22 Dec 2011

Come on down to torrontes town (Salta, Argentina - Day Two)

Funny how hindsight is always 20/20, but Salta was a very expensive detour to make. Firstly the rental car here was the most expensive I've experienced at $100+ per day, plus a navigator. Then you factor in the three hours each way from Salta, and the three hours each way to Colome, and that adds up to a fair amount of fuel for two days. Then on the way back from Colome on the previous day I had a blow-out without realising on the gravel highway, and subsequently damaged the wheel, which cost me $220 damages. When you add on accommodation and food, I ended up spending about $500 for two days, well over the $100 per day budget I have set myself. Was it worth the effort and expense? We shall see...

My generous winemaker host from Terrazas in Mendoza had recommended a few wineries to visit in Salta, most notably his close winemaker friend Ignacio at Etchart in Cafayate. At short notice and so close to Christmas I really appreciated Ignacio making some time to take me around the winery. Etchart is one of the oldest wineries in the region, but is now under the French Pernod Ricard banner. It is very strong in the domestic market, which accounts for 70% of its production. The brand is so strong that they are associated with Cafayate, having trademarked the term back in the 60s when torrontes wasn't trendy. Torrontes is the focus here, and with good reason as even though the region doesn't produce the most of the variety, it is regarded as producing the best. This has a lot to do with the large oscillations in temperature between day and night. Ignacio took me out to the estate vineyard which has some of the most amazing vines I've ever seen, torrontes and a parent variety of torrontes, planted back in the 1860s.

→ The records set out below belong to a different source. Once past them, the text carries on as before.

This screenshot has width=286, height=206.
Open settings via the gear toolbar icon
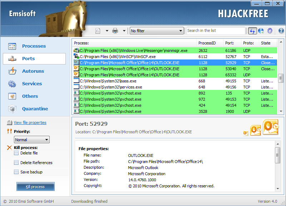[270, 31]
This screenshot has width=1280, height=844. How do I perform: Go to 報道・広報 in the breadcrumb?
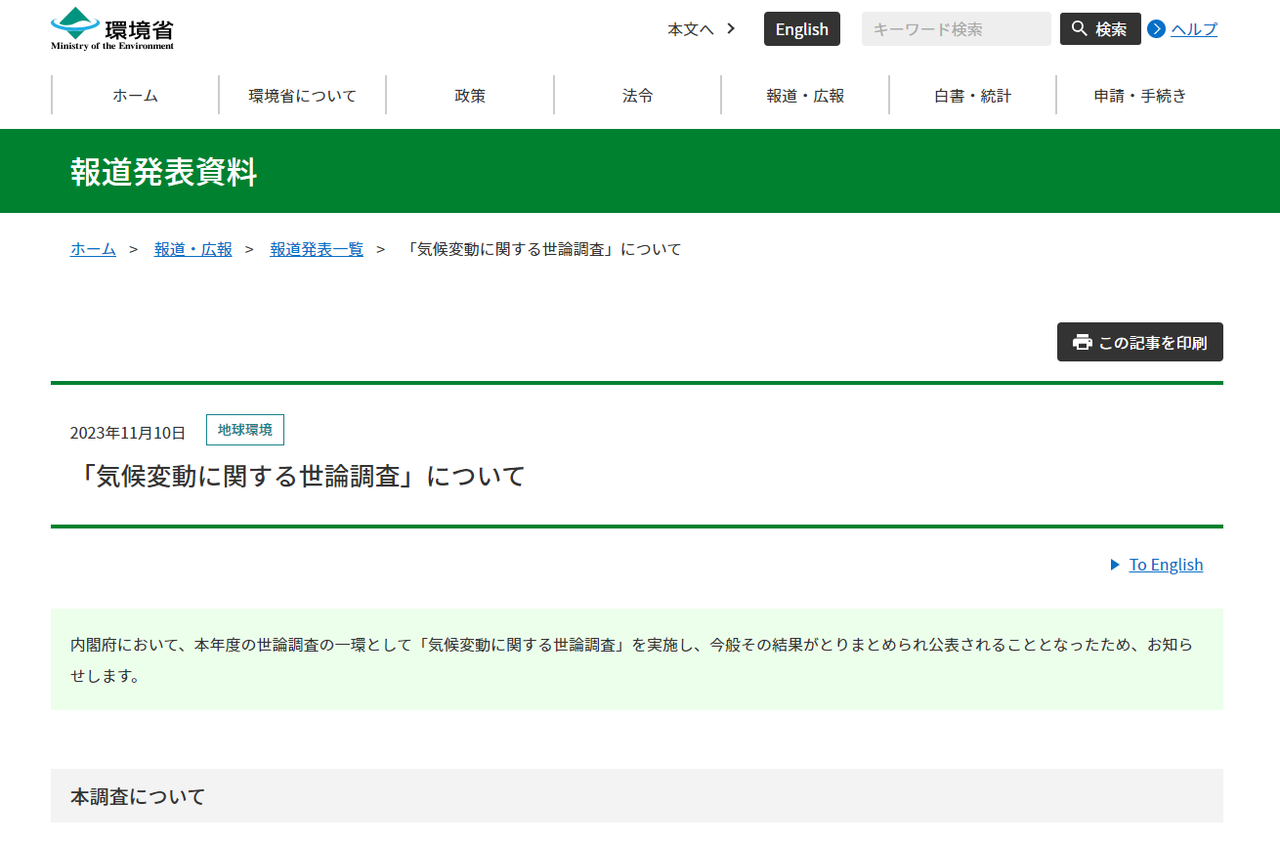[193, 249]
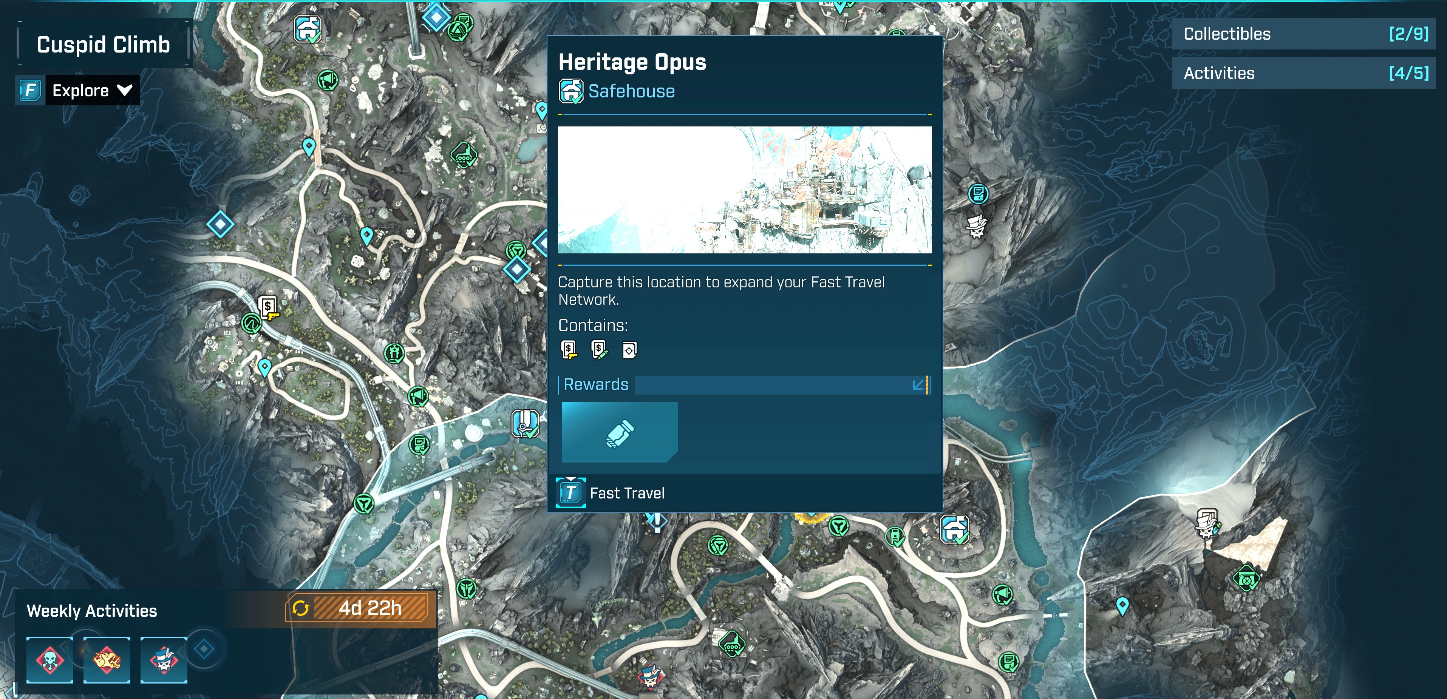Click the Cuspid Climb region title
The height and width of the screenshot is (699, 1447).
103,44
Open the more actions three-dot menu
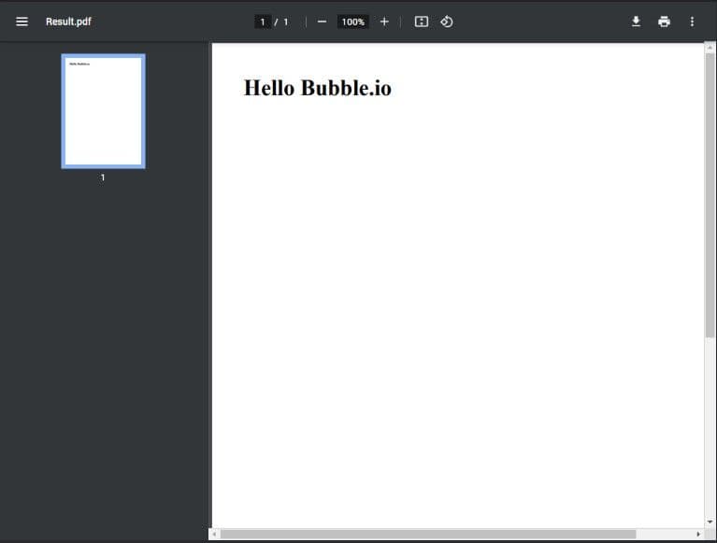 point(692,21)
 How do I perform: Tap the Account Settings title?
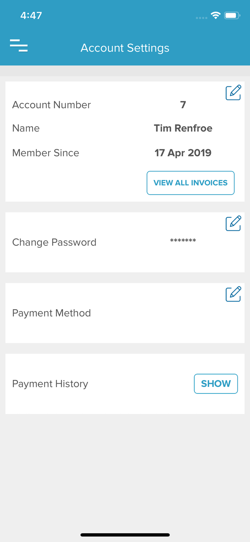[x=125, y=48]
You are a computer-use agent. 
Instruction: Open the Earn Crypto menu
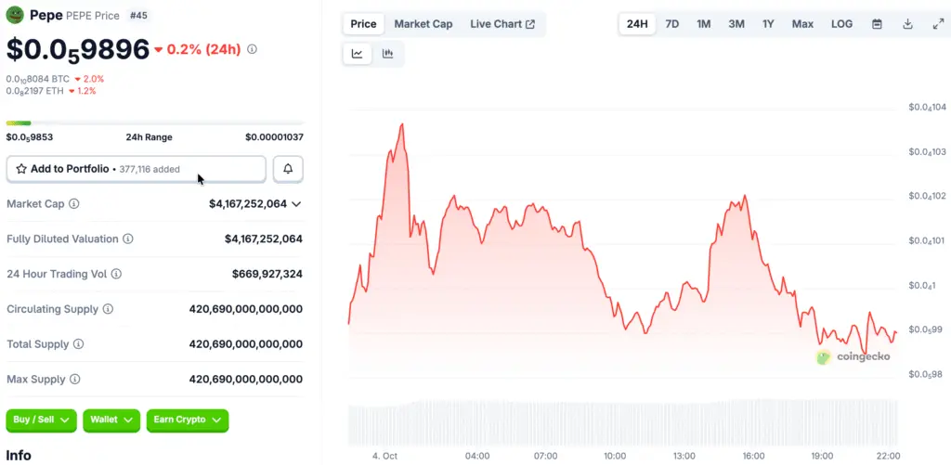(187, 420)
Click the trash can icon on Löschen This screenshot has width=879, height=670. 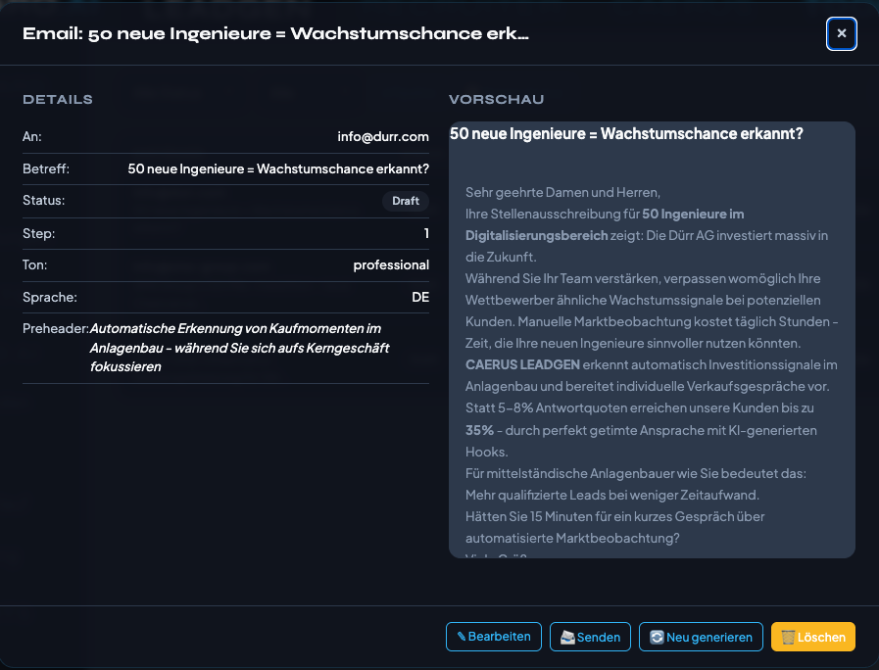788,638
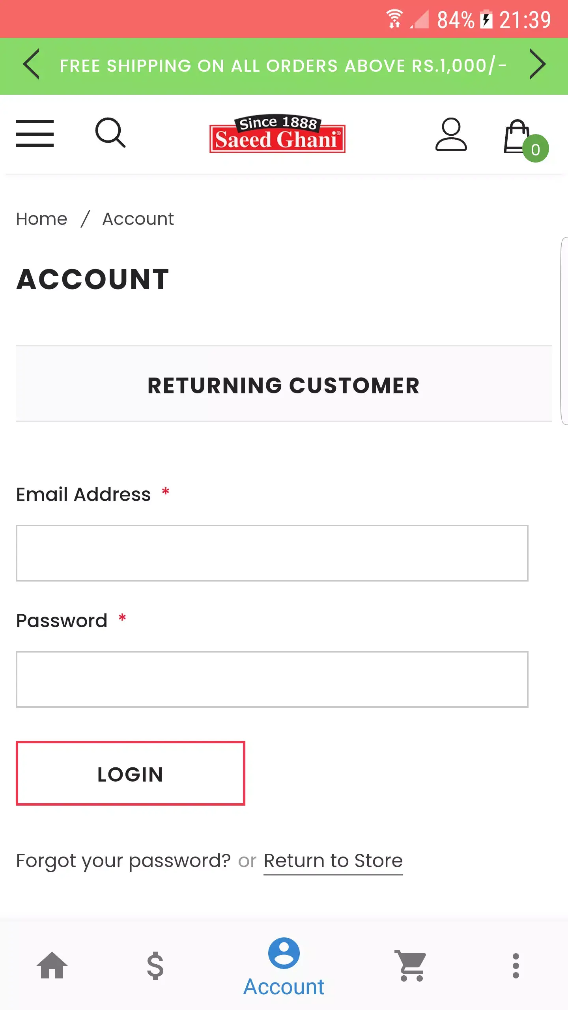Tap the Saeed Ghani logo
Viewport: 568px width, 1010px height.
277,134
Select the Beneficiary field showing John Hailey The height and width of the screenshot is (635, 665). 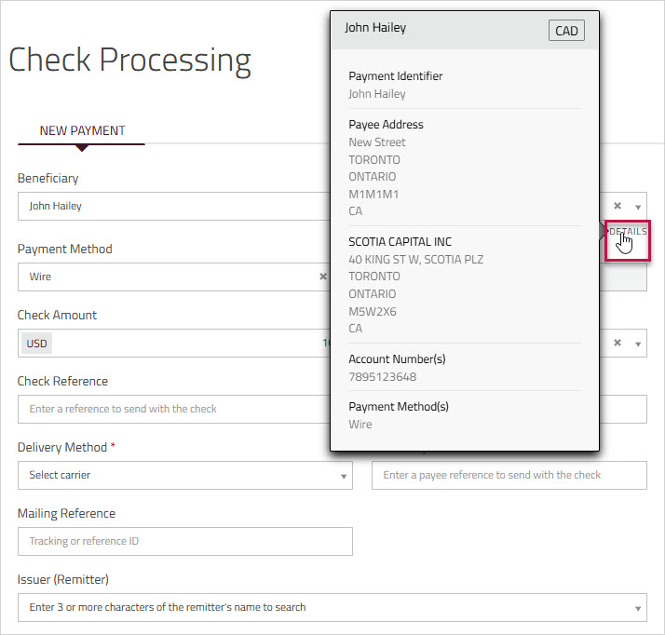(174, 206)
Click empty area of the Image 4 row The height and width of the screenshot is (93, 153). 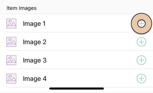(x=91, y=78)
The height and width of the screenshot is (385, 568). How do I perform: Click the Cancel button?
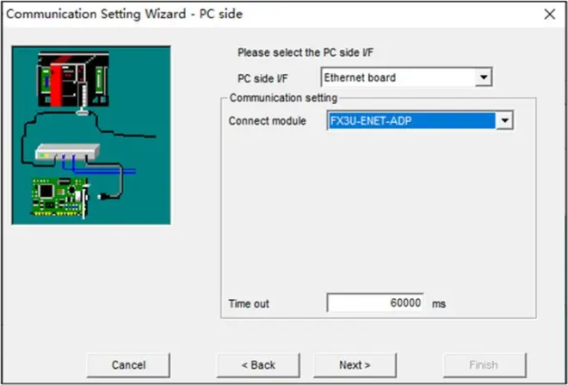[x=128, y=364]
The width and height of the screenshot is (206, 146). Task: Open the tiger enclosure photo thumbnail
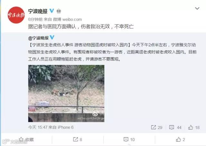tap(66, 93)
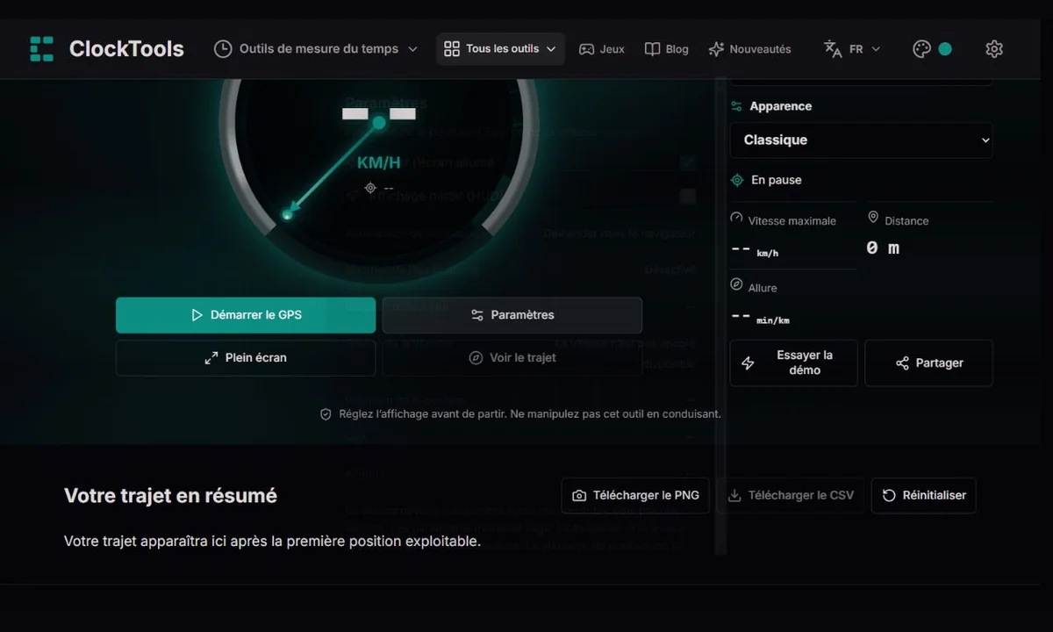Start the GPS with Démarrer le GPS
1053x632 pixels.
tap(246, 315)

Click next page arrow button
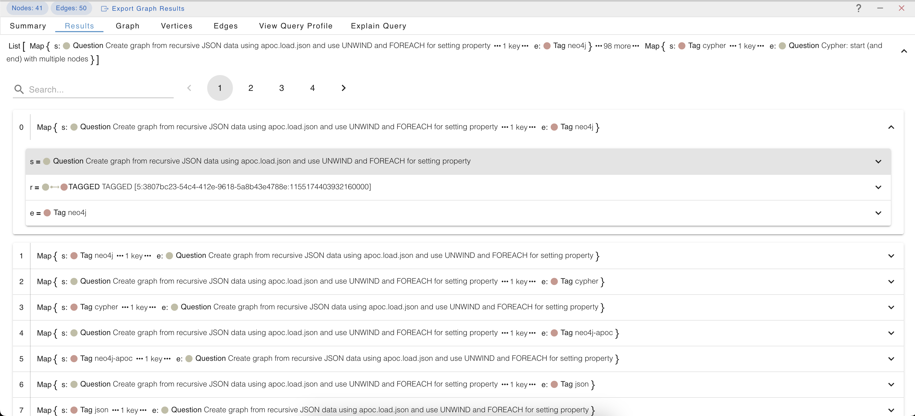point(343,89)
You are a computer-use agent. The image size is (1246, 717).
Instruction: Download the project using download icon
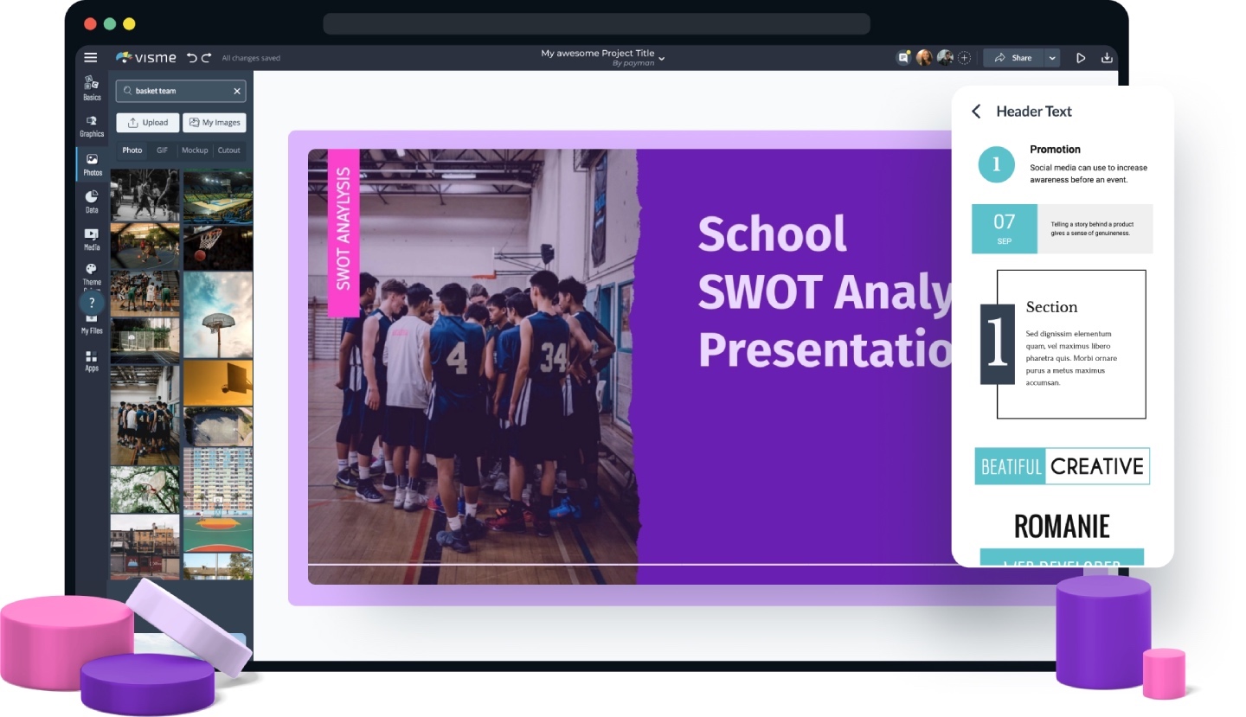[x=1106, y=58]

Ignacio then took me up to the winery tasting room for a snapshot of the wines produced at Etchart. He opened three torrontes, all at varying price-points to show the variation in style. The Privado 2011 was very crisp, fresh and bright, with good acids and fruit. The Reserve 2011 was a step up in quality, looking for more texture on the palate whilst retaining the freshness and vibrancy. Thanks to some lees contact the wine also had a very soft character of parmesan rind. The top of the range torrontes was the Gran Linaje 2010, which is definitely in the rich, textured and volumous style. There is a nice element of honeyed rosemary which floats above the fruit and floral notes, and the acids ebb and flow gently on the palate. The Reserve Malbec 2010 we looked at had far too much fruit and sweet tannins to be taken very seriously, pretty much consumer friendly fare. The Arnaldo B 2008 blend on the other hand had great subtlety and depth, balance of fruit and savoury sweetness on the back, and excellent structure. Not a great wine per se, but great for US$25!


One of the other wineries that Gonzalo recommended was Nanni, and once I realised why (apart from the wines being good) I had a chuckle. The reason is that Ignacio recently got married to the daughter of the family who own Nanni, and she is good friends with Gonzalos girlfriend. Naturally Ignacio recommended the winery, and was nice enough to call ahead so they would expect me. Nanni is one the oldest wineries in the region that is owned by the original family, now run by the fourth generation. The focus is naturally on torrontes, but they also make a range of reds that include cabernet sauvignon, malbec and tannat. They also make a rosado made from cabernet, and their icon blend is led by bonarda, the next great variety in Argentina. The historic winery is very quaint and charming, and they are one of the few certified organic producers in Argentina, so very progressive as well. Of the wines I tried the Torrontes 2010 was wonderfully fresh and tropical, the Rosato 2011 was textured enough to match with a variety of foods, and the Torrontes Tardio 2010 had a lovely floral and citric nose with good and fresh sweetness on the palate.